How To Maximise Returns From Renovating

Buying a property that needs a little improving can be a smart investment move. Not only can renovating create instant equity bathroom-renovationfor you, but it also increases your immediate rental returns and can positively impact your property’s long-term capital growth.

Of course, that’s only the case if you’re smart about how you renovate. For every positive renovation story out there, there are plenty more ‘reno fails’.

I’ve seen my fair share of not-so-successful renovations over the years and I can confidently say that just as you can make money using this strategy, you can just as easily lose it!
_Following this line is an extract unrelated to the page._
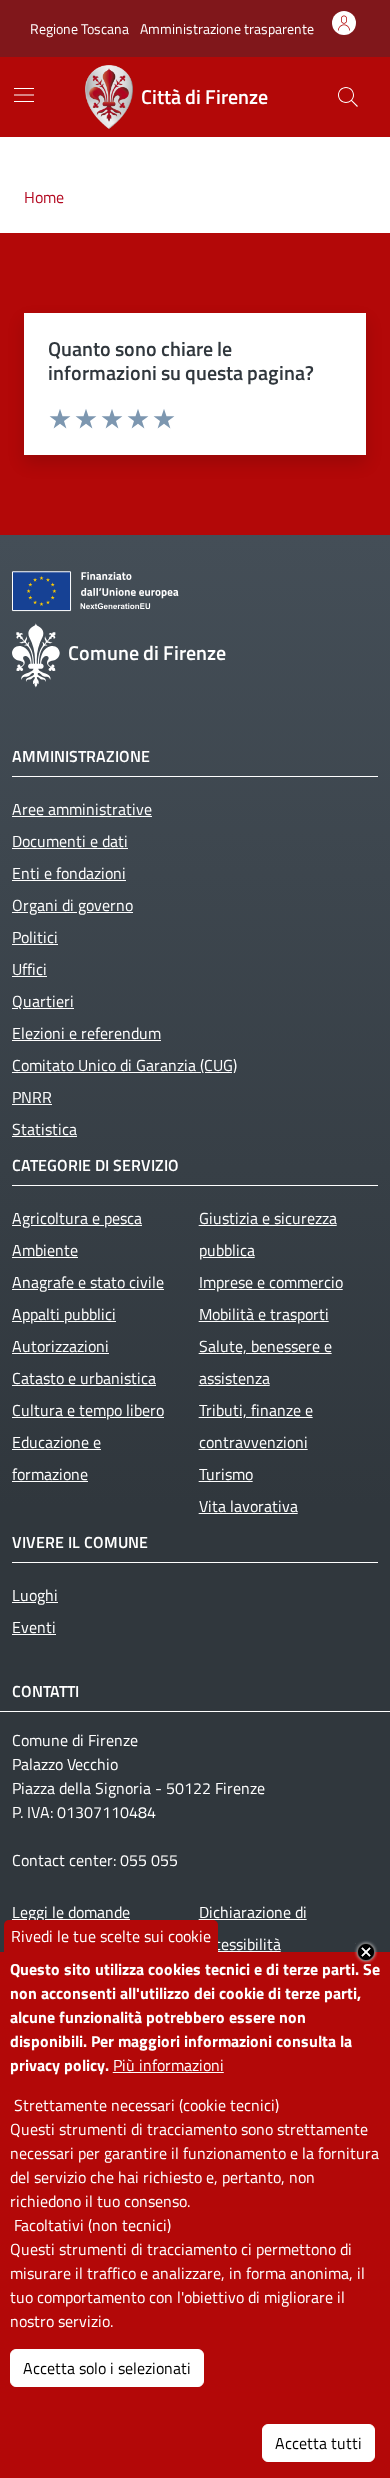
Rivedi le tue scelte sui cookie (111, 1936)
If you’re considering a renovation strategy, here are some basic principles for revamping your investment property that can give you the most bang for your buck:

  1. Renovate for a return

The secret of successful renovators is that they only make visible changes that will increase the value of the home. To help you with this:

  • Do your research on the types of features tenants in the area are looking for.
  • When choosing fixtures and fittings, don’t get carried away with purchases that cost more than the property requires (for example, put back the fitting fancy door handles that cost $70 each, when some good quality $10 ones would do the same job).
  • Have several real estate agents review and value the property – they should be able to tell you the maximum sale price for homes in the street, and advise you on the types of renovations that appeal most to the market.
  • Remember: it’s easy to over-capitalise. Renovations that increase the value of the property beyond the street’s ceiling price are likely to be wasted.
  1. Prioritise the biggest impact renos

Once you know which changes will increase the value of the home, prioritise the ones that will make the most impact.
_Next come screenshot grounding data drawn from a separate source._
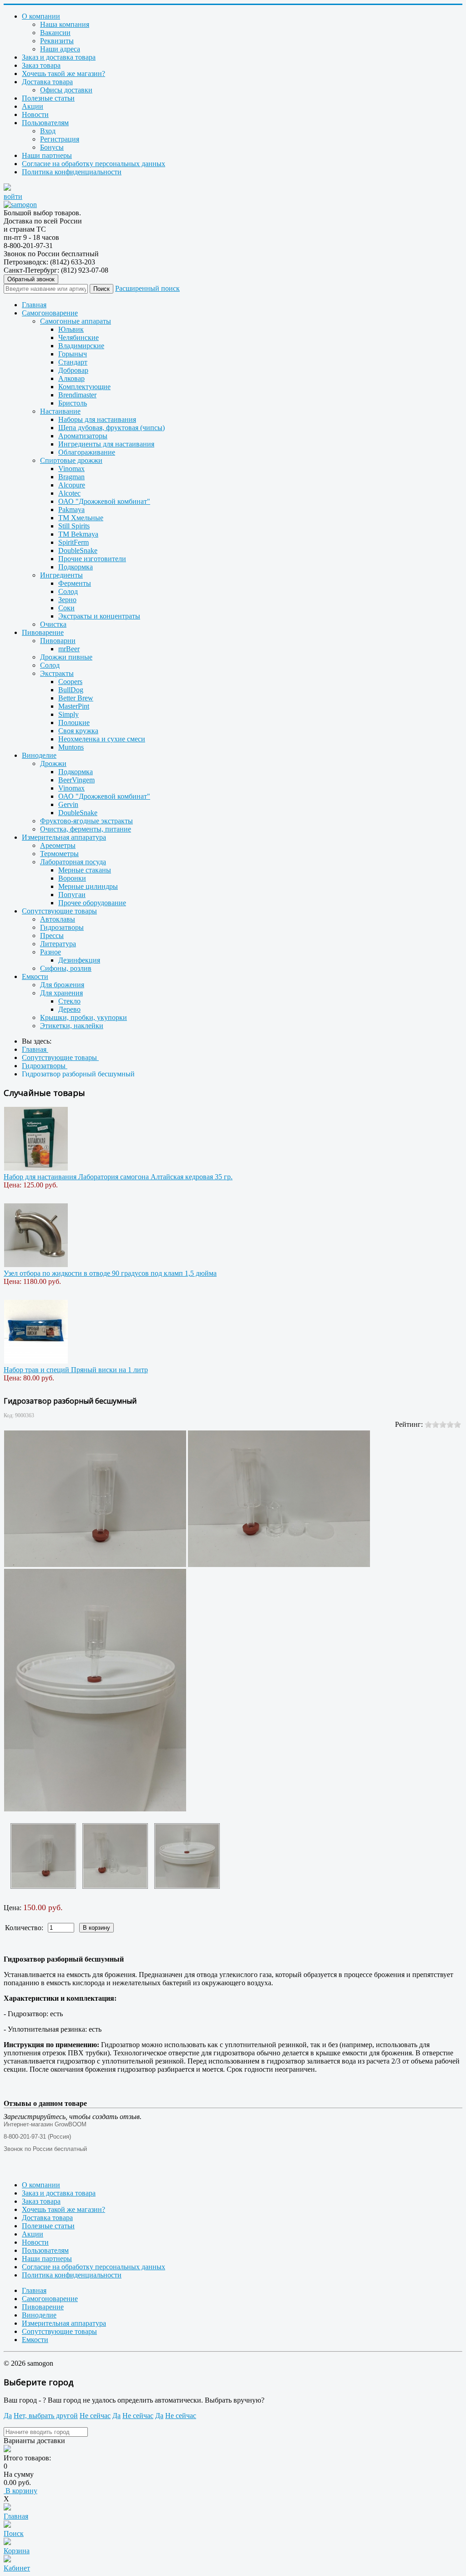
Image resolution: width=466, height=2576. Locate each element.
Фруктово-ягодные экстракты (86, 821)
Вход (48, 131)
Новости (35, 114)
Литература (58, 944)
  • Kitchens and bathrooms: Obviously, a fresh kitchen and bathroom is a drawcard for any tenant or buyer. Renovating these areas can be as simple as new paint, modern doorhandles, new benchtops and contemporary fixtures, or it could be a complete demolition and rebuild, depending on the condition of the existing room and your budget.
  • Exteriors: Potential tenants can be so put off by a messy or dilapidated frontage that they drive by without even looking inside. Sprucing up grassy areas, tidying paths, repainting rendered walls and guttering, and planting modern garden beds create instant street appeal.
  • Flooring: New floors freshen up a home considerably, particularly if the current flooring dates the building (think orange linoleum). There are so many affordable options for flooring now that add instant style and modernise a home for next to nix.
  1. Deal with the defects

Water marks, rotting or water-damaged architraves and other issues that present an obvious problem must be addressed, to avoid unhappy tenants and also to save yourself cash on further maintenance down the road. Even if these are small-scale issues, they can give the impression that the property has ‘problems’, which can lessen the home’s appeal and perceived value.
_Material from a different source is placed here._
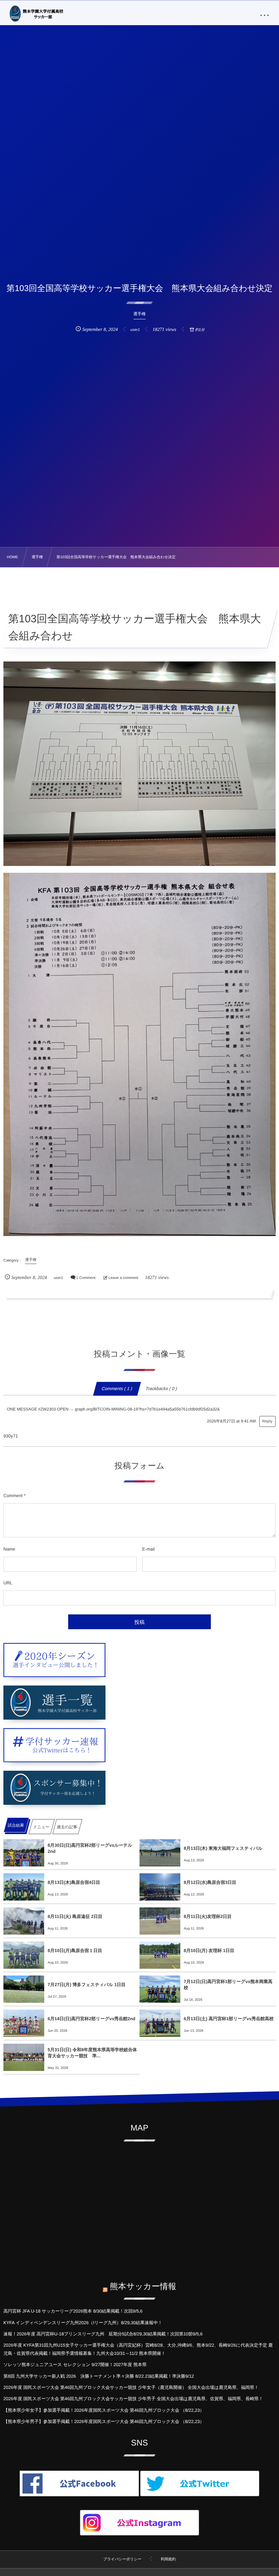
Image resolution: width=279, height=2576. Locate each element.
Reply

It’s also a good idea to avoid buildings with major structural issues, unless you have serious building and construction skills. Properties that require extensive repairs rather than revamping may cost you a bucket in the long run, once the expenses, holding costs and tenant down-time are calculated.

  1. Be a smart renovator

If you’re planning some major renovations, consider using an experienced project manager. They can save you money by avoiding mistakes and budget blowouts, and keeping the project running on time.

Also make sure you collect at least three quotes for every job, and do a quality check before deciding who to go with. We’re all tempted to go with the cheapest quote, but it doesn’t always work out best – especially if the supplier turns out to be unreliable, uses cheap fittings or cuts corners.

Lastly, remember that certain elements of renovations on investment properties are tax deductible, even renovations that were done before you bought the building. You’ll need to get a depreciation schedule before and after any renovations, but a qualified quantity surveyor and a knowledgeable accountant will be able to guide you through the process.

Renovating is a proven way to add value to your property and you don’t need to do anything drastic to get a good return. Fresh interior paint, new door handles, tidying up yards and adding mod cons like dishwashers and air conditioners are simple and relatively inexpensive fixes and fittings, which is a great place to start for first-timers. Look for renos that add amenities and new features to the home, as these will add appeal for potential tenants and buyers and drive the biggest return on your reno dollars.